Input for this task: Begin

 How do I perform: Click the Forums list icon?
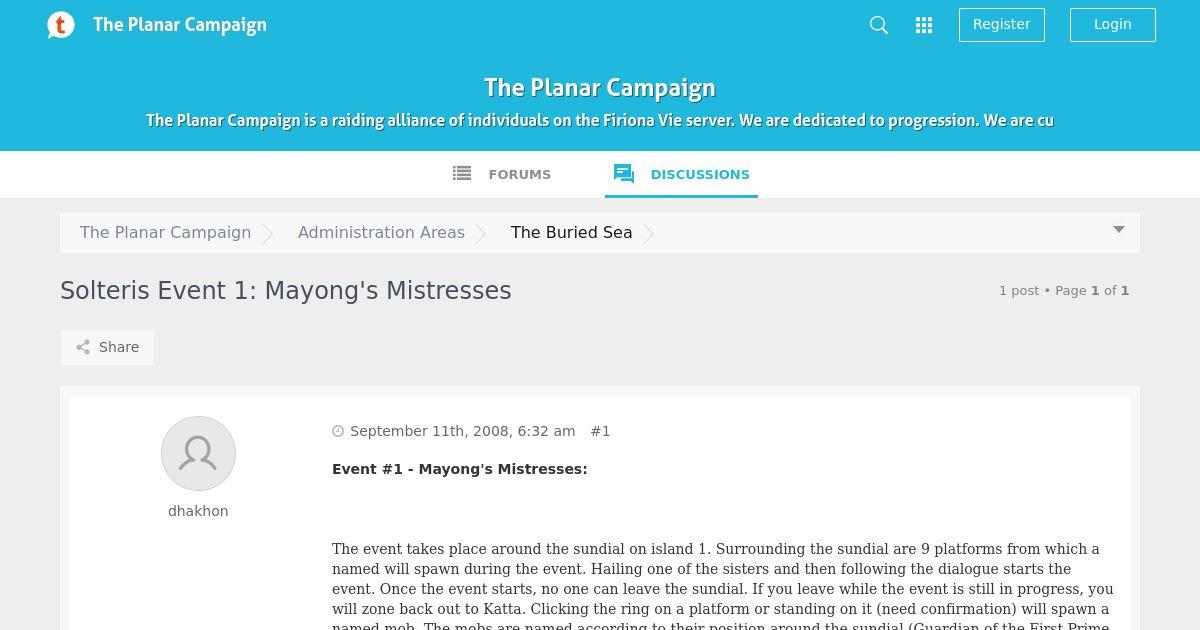[462, 173]
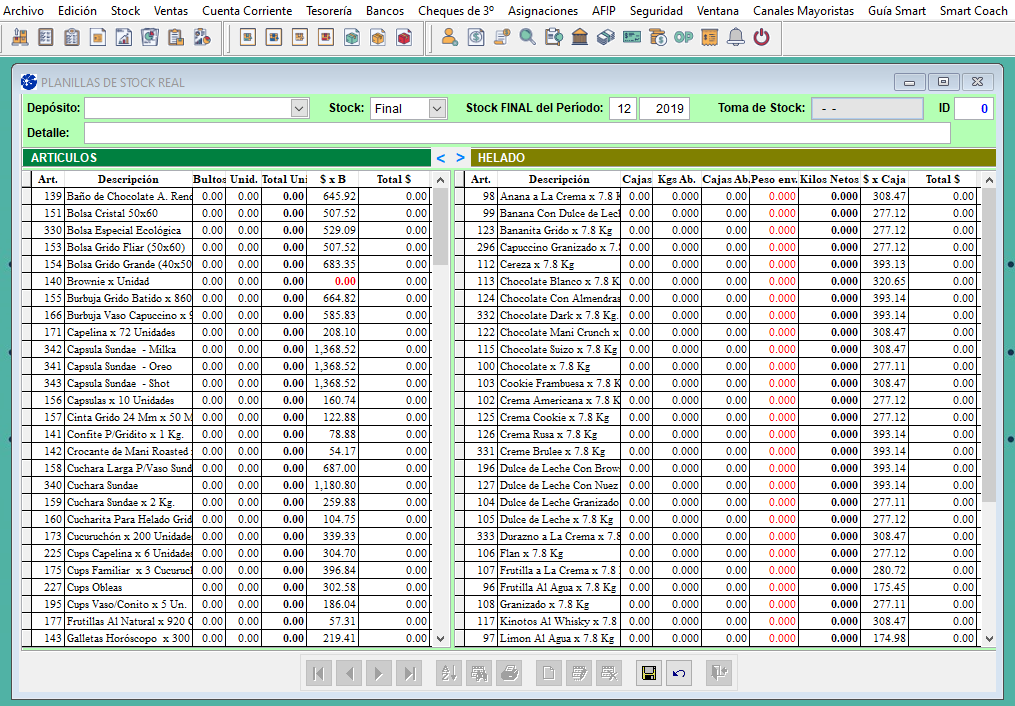Click the right blue arrow between panels

tap(460, 157)
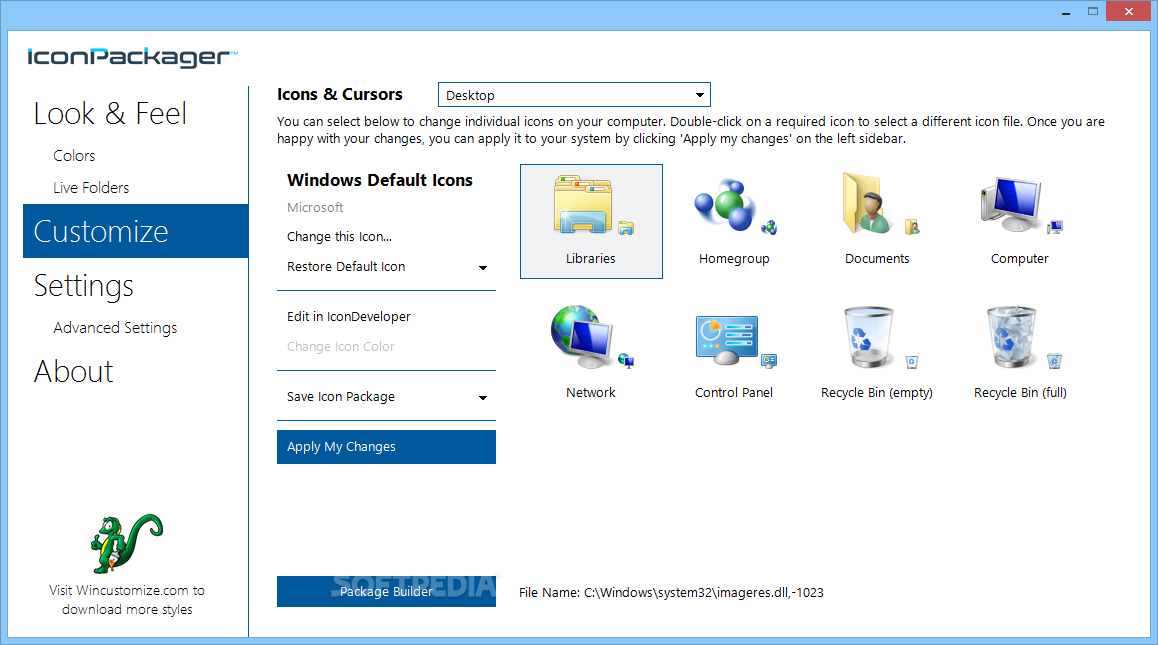
Task: Select the full Recycle Bin icon
Action: [x=1019, y=338]
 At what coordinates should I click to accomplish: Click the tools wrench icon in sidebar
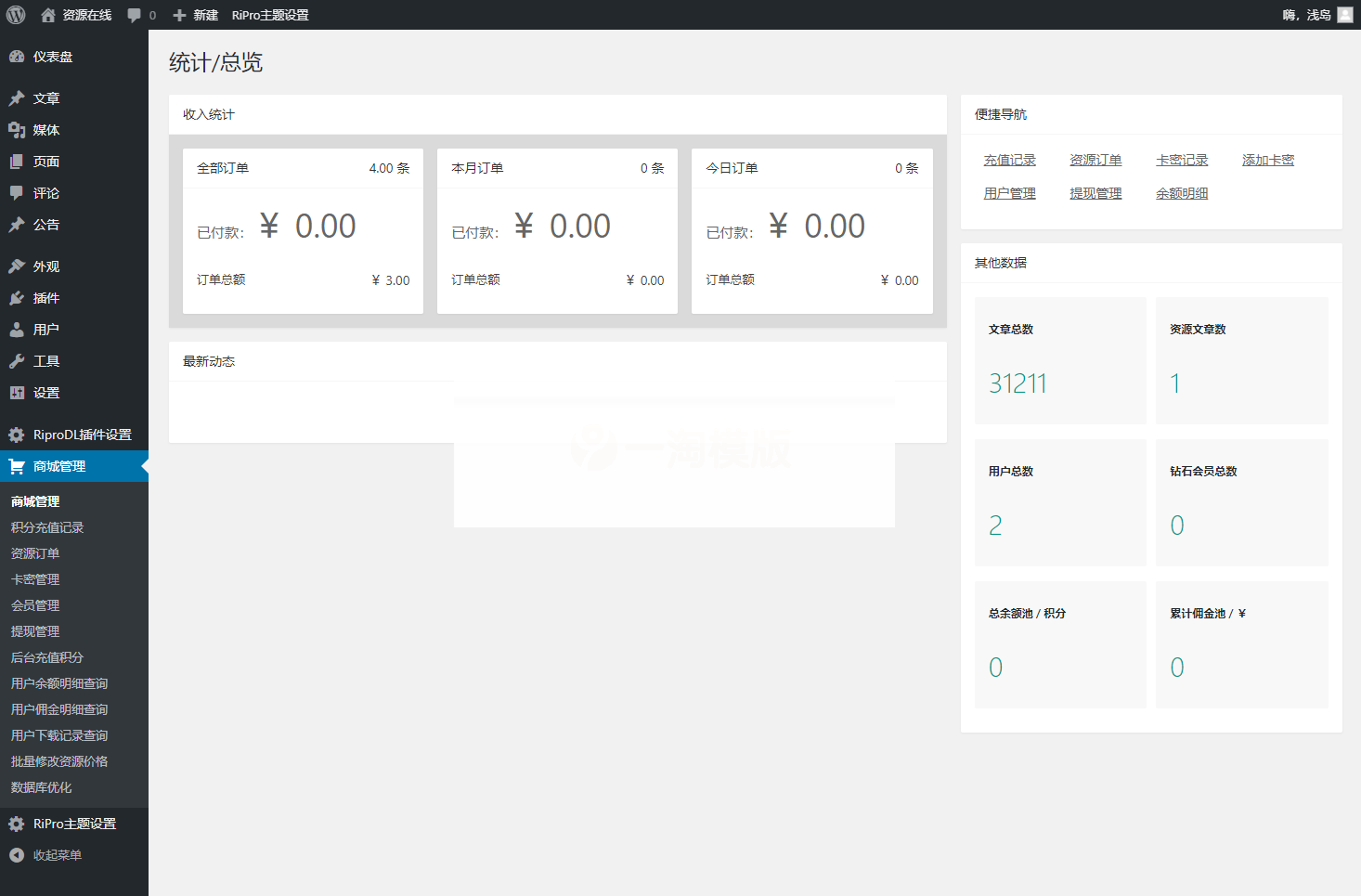pyautogui.click(x=17, y=361)
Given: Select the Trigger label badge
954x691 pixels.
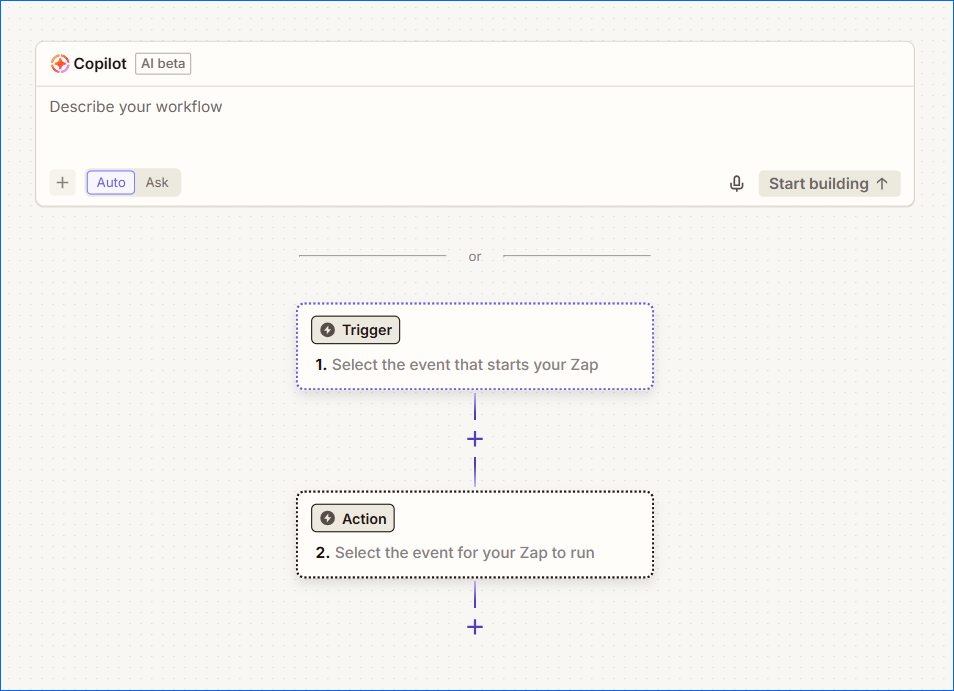Looking at the screenshot, I should [x=355, y=330].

Input for this task: End

-- Aim of the task --
Each line above should be printed again exactly, though the pictures should not be.

-- Reply --
 How do I perform: Click the Forums list icon?
[462, 173]
Click the right blue arrow between panels

tap(460, 157)
Task: Select the full Recycle Bin icon
Action: [x=1019, y=338]
 At what coordinates should I click to accomplish: Click the tools wrench icon in sidebar
pyautogui.click(x=17, y=361)
Given: Select the Trigger label badge
954x691 pixels.
Looking at the screenshot, I should [x=355, y=330].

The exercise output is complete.